The task:
Arrange the records as a numbered list, from the line that contains "Task: Click the record animation button" through the line that contains "pos(495,635)", and leave out any blank lines.

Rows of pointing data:
________________________

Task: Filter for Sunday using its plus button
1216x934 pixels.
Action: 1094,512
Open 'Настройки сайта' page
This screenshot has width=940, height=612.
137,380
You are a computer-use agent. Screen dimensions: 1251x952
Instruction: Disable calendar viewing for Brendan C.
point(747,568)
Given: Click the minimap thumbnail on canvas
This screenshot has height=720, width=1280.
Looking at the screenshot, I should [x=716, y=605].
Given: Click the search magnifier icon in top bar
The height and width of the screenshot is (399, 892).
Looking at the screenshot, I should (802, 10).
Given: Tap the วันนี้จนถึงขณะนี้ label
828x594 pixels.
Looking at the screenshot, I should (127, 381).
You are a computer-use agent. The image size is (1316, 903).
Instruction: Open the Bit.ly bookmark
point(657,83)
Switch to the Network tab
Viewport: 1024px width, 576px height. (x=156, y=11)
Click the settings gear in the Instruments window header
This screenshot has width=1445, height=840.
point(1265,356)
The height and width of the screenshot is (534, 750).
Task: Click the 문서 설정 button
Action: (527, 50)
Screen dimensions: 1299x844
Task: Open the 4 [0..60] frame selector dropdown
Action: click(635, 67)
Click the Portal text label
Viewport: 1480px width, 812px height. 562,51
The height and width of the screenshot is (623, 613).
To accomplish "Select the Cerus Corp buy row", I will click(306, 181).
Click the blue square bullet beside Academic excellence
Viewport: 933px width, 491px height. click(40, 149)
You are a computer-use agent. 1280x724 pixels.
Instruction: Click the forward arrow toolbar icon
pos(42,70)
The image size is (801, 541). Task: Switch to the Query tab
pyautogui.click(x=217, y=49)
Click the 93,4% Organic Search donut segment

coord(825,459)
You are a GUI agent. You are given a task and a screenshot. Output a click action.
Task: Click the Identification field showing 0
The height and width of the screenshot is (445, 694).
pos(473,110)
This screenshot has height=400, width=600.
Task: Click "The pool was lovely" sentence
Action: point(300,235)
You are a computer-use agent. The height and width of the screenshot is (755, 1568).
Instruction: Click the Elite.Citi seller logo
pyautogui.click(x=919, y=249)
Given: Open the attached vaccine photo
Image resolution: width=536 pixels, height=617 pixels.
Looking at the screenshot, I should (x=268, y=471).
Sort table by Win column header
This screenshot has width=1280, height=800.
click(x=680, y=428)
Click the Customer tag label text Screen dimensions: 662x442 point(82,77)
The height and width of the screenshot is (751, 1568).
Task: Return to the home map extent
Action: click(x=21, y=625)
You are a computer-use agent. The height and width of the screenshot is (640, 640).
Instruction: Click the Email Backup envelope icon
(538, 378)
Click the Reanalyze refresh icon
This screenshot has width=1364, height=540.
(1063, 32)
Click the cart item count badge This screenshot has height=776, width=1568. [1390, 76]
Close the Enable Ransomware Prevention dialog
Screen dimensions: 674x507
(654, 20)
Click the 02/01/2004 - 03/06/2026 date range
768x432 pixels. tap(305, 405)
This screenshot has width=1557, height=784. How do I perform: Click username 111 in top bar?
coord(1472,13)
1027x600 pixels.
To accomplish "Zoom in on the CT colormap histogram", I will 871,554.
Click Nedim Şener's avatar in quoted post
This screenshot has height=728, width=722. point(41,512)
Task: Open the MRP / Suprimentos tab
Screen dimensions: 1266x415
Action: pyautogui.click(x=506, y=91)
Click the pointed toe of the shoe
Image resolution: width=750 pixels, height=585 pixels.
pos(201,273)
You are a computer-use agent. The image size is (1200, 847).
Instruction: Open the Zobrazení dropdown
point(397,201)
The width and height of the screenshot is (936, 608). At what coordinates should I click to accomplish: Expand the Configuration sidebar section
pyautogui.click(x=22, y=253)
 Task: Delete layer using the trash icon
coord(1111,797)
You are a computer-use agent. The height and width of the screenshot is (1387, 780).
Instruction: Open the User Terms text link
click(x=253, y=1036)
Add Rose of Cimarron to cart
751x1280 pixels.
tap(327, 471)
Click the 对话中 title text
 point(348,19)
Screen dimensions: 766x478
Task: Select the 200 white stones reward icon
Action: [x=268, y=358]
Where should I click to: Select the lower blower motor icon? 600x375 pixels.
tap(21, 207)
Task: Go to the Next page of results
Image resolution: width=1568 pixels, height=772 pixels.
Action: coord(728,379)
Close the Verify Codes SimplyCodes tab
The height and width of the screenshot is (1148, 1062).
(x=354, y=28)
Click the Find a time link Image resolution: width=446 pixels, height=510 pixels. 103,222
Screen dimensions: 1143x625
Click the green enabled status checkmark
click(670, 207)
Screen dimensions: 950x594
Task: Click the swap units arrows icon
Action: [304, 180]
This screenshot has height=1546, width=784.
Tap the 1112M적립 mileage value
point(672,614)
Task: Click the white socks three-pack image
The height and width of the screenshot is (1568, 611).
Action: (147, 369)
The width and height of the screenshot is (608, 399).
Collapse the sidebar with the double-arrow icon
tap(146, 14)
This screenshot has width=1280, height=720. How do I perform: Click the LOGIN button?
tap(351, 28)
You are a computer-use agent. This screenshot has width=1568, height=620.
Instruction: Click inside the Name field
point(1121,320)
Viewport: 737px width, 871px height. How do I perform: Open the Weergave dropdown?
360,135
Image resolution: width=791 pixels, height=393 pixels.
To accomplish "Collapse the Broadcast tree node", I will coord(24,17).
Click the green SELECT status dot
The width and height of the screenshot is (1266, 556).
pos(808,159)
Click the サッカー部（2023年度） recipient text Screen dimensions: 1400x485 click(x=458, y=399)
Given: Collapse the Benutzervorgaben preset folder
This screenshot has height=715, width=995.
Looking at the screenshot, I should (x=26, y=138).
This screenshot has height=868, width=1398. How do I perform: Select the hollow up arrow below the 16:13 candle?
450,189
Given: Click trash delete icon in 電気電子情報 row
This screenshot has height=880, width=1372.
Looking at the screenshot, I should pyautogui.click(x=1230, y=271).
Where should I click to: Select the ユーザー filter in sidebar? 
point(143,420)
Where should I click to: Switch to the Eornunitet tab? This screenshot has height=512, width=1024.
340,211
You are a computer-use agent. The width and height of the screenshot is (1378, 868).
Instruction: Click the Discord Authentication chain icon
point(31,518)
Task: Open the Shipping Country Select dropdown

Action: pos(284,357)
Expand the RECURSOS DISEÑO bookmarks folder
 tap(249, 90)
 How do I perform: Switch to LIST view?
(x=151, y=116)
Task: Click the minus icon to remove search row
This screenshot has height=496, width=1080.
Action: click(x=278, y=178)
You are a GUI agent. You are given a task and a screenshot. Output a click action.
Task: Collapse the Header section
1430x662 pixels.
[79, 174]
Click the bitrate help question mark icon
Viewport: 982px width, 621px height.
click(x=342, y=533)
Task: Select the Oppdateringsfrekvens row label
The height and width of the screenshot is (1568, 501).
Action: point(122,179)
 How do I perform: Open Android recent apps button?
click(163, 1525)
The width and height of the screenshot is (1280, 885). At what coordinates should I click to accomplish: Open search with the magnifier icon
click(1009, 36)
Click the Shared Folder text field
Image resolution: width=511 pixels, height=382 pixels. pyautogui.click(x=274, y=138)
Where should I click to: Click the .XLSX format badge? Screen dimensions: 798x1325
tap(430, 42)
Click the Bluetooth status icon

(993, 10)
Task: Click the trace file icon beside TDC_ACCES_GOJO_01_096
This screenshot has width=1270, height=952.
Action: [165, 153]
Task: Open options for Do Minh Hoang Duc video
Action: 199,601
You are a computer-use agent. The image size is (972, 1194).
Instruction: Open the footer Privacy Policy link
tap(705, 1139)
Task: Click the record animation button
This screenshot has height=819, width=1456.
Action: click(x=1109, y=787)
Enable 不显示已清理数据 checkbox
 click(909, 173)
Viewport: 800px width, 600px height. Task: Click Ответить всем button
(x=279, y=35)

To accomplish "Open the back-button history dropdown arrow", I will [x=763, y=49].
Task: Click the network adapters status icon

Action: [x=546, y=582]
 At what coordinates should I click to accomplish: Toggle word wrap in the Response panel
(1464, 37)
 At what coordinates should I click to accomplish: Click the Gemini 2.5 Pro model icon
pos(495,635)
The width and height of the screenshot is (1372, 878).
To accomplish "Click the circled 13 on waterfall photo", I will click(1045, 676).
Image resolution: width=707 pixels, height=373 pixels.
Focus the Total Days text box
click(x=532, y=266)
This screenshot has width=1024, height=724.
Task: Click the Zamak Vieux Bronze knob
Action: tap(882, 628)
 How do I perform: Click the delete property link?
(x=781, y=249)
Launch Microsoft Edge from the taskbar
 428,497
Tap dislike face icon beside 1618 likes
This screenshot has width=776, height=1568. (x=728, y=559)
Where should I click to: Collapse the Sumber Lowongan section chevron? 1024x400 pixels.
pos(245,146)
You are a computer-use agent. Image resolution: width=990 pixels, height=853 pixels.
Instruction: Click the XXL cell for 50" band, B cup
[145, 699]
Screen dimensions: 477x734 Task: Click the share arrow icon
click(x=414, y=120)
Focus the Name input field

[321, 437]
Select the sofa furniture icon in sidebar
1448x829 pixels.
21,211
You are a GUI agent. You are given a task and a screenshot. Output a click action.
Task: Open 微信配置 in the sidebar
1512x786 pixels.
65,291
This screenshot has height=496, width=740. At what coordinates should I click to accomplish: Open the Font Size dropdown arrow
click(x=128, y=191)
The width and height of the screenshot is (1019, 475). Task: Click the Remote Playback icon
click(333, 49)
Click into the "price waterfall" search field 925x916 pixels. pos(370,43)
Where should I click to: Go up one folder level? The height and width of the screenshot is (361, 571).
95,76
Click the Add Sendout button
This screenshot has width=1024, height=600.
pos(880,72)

________________________

Output of the exercise:
1. Task: Click the record animation button
2. This screenshot has height=819, width=1456.
3. Action: click(x=1109, y=787)
4. Enable 不显示已清理数据 checkbox
5.  click(909, 173)
6. Viewport: 800px width, 600px height. Task: Click Ответить всем button
7. (x=279, y=35)
8. To accomplish "Open the back-button history dropdown arrow", I will [x=763, y=49].
9. Task: Click the network adapters status icon
10. Action: [x=546, y=582]
11.  At what coordinates should I click to accomplish: Toggle word wrap in the Response panel
12. (1464, 37)
13.  At what coordinates should I click to accomplish: Click the Gemini 2.5 Pro model icon
14. pos(495,635)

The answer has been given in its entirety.